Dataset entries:
—————
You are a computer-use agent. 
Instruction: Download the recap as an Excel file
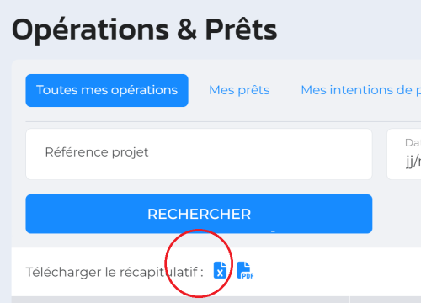click(220, 270)
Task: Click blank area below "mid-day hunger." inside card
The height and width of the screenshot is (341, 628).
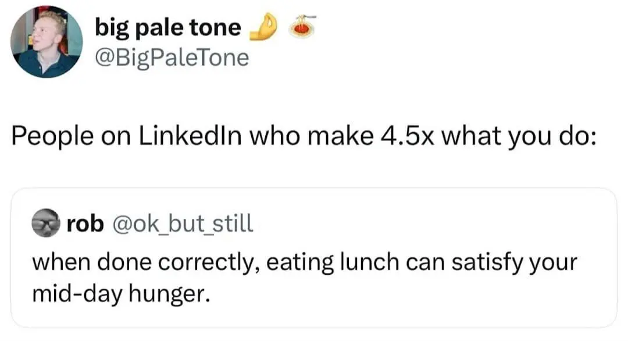Action: click(314, 316)
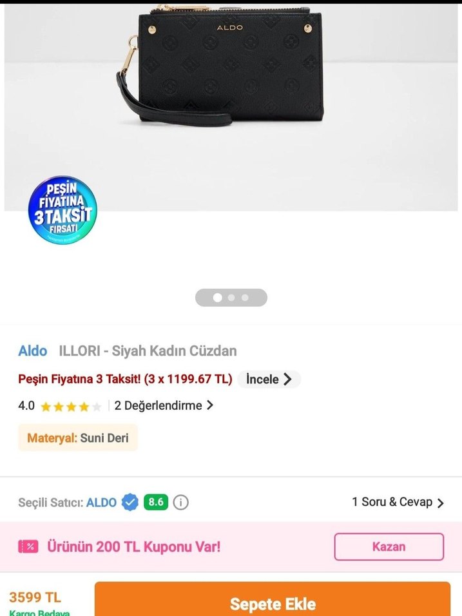This screenshot has width=462, height=616.
Task: Tap the pink coupon ticket icon
Action: coord(28,546)
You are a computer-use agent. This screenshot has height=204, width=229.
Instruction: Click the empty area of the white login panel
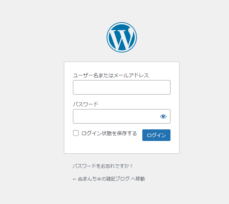point(122,147)
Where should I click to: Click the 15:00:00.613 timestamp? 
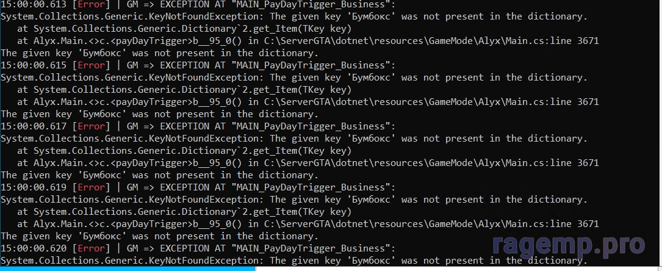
—————
**PROBLEM DETAILS:** Retype the records above line for line and exactly, omitting their pictures.

**EXERCISE OUTPUT:**
You are a computer-use agent. 
Instruction: Download the recap as an Excel file
click(220, 270)
Task: Click blank area below "mid-day hunger." inside card
The height and width of the screenshot is (341, 628).
Action: click(314, 316)
This screenshot has width=462, height=616.
Task: Tap the pink coupon ticket icon
Action: coord(28,546)
You are a computer-use agent. This screenshot has height=204, width=229.
Instruction: Click the empty area of the white login panel
point(122,147)
Where should I click to: Click the 15:00:00.613 timestamp? 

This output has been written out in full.